In the strange subculture of middle-aged/elderly men who remember their love of Silver Age Marvel comics (I am one, though hopefully not on the crazy end of the spectrum) you'll often encounter hate for Stan Lee, whom many fans deride because "the Marvel Method" meant that much of the story plotting was actually done by the artists. But I note that most of the same artists also worked for DC or Charlton at the time, or later got deals where they wrote their own stories at other publishers, and none of those ventures managed to bottle the lightning that was Marvel in the mid-'60s. Stan Lee may not have done much more than co-plot and script six or seven books a month ("much more" used there ironically, of course) but he was clearly the creative spirit that made it all happen.
And let's not forget the Old Masters of the Renaissance who let their students do most of the work.
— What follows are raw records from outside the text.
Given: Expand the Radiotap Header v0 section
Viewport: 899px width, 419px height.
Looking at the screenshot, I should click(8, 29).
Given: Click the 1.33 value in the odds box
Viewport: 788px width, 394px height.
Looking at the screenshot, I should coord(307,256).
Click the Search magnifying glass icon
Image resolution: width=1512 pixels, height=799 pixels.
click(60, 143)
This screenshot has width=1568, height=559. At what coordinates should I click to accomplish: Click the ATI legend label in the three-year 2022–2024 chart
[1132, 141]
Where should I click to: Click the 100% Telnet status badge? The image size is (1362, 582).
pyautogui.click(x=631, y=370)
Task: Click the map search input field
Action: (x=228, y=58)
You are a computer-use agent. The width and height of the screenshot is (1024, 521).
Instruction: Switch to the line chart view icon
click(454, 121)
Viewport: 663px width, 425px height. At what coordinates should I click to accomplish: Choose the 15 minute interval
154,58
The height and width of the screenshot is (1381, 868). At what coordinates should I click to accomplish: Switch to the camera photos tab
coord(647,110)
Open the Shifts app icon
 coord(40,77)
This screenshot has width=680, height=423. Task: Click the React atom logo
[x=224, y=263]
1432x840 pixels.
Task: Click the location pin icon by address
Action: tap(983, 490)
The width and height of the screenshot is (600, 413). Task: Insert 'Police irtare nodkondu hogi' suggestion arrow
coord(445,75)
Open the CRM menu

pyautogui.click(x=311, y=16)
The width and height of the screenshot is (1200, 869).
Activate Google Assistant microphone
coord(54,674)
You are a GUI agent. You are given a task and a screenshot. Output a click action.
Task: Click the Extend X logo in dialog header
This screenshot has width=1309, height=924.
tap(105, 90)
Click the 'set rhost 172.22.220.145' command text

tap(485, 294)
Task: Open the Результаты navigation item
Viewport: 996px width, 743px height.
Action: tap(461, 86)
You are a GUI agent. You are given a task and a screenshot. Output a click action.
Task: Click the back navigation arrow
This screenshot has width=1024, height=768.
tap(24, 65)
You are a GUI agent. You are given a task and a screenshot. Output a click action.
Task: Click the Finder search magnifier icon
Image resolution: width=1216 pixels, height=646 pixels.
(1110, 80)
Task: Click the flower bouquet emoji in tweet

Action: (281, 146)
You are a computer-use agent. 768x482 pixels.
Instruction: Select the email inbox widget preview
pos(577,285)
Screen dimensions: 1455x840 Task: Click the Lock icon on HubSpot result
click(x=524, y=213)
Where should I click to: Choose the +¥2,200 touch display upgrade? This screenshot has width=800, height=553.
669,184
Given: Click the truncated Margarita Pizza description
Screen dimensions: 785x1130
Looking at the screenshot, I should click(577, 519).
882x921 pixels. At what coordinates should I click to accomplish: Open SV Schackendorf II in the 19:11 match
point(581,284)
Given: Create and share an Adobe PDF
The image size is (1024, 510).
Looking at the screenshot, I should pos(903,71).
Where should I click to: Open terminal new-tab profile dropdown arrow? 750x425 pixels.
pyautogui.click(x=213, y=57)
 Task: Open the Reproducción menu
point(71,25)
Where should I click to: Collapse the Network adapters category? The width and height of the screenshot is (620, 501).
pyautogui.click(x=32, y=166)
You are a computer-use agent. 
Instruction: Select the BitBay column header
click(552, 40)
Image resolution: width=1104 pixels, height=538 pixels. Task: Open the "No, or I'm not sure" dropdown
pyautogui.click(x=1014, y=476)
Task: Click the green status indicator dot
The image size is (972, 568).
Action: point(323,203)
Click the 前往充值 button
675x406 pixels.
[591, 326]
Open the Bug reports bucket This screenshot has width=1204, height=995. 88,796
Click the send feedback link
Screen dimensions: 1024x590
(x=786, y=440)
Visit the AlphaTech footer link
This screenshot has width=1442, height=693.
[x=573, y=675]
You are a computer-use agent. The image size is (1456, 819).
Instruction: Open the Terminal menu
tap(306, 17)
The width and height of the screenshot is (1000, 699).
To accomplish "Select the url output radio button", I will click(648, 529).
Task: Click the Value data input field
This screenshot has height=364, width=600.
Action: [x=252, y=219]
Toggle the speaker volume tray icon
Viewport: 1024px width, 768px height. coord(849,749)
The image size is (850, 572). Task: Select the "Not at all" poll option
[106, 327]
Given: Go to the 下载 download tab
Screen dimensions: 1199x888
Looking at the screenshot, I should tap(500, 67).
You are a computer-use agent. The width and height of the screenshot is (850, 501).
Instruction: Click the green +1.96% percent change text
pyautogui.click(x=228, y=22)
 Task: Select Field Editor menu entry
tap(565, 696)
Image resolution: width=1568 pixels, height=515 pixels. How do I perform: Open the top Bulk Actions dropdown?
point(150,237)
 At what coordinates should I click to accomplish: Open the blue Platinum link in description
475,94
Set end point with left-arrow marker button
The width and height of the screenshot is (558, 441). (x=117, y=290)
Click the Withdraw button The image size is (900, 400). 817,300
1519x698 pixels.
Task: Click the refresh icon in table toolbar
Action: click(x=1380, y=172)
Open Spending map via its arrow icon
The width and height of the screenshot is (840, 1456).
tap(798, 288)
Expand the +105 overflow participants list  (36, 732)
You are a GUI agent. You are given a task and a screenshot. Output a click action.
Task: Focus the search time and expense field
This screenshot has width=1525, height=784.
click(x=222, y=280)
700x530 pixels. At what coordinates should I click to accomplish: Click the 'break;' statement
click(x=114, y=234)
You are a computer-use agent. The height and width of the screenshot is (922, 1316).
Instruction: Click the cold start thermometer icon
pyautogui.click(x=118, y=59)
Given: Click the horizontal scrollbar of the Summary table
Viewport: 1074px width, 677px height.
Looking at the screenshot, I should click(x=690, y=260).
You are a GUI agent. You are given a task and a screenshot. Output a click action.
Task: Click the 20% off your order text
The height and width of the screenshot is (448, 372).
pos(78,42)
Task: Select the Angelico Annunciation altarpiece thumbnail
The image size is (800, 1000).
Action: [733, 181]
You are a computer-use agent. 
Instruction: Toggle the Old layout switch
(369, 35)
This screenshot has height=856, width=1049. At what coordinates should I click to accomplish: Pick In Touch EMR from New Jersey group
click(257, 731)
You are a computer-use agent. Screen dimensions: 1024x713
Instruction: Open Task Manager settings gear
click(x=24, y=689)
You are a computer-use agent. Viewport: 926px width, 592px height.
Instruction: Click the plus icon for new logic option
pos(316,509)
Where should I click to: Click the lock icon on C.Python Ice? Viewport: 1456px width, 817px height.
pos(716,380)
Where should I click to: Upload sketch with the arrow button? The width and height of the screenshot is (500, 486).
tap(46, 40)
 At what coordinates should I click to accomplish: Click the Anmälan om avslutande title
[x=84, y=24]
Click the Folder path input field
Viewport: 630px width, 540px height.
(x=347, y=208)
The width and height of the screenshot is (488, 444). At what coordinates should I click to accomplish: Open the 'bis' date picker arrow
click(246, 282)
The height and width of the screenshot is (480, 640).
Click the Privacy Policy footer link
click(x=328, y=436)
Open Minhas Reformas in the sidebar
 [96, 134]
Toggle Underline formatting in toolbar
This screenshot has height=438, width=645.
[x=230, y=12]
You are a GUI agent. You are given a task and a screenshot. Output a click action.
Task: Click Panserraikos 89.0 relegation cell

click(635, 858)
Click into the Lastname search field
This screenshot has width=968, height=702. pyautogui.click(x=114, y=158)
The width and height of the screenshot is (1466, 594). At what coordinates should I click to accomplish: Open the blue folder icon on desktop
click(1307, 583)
AI means I'm belatedly getting a taste for that. Having decided to reissue all my old gamebooks for Kindle, I was faced with having to hyperlink every player option. With thousands of links across dozens of books, that would be a nightmare to do by hand. I asked Claude to write me a macro to apply all the hyperlinks automatically, and armed with that I was able to convert each book in about 90 seconds.
Ah, the film of Theseus. Or is that Doctor Theseus (see The 5,000 Fingers of Dr. T)?
Seriously, film has always been recognized as a collaborative enterprise. The auteur theory was invented by critics who didn’t themselves make films, and didn’t sufficiently respect the supporting artists who shot 2nd unit, built sets, created costumes, choreographed action scenes, and so on.
Can these people all be replaced by AIs? Not at the present state of the art, and not in the near future: AIs as we know them now can use existing solutions to sole well-understood problems, but, AI startups to the contrary not withstanding, they can’t innovate or solve new problems.
Can these people all be replaced by AIs right now, today? No. Can some of them be replaced (or partly replaced) by AIs? Yes - and it's already happening. Digital set-building is rapidly replacing practical set-building, and a lot of that can be done by AI. Motion capture + digital costumes are replacing actual costumes, and that can be AI-assisted. Large battle scenes are frequently created digitally and choreographed by AI. Are they innovative? To an extent, yes, because they can create things that wouldn't be practical if they were done in the real world, and they often have a far larger pool of influences to draw on than any human.
However, my point wasn't about whether current AI is good enough to replace a human being in terms of quality. I was musing about how much of the creative process you can outsource and still be regarded as creative, and whether it makes any difference - from that specific standpoint - whether you're outsourcing it to a human or a machine. And although I used film as an example, the same principle applies to many, many other creative media.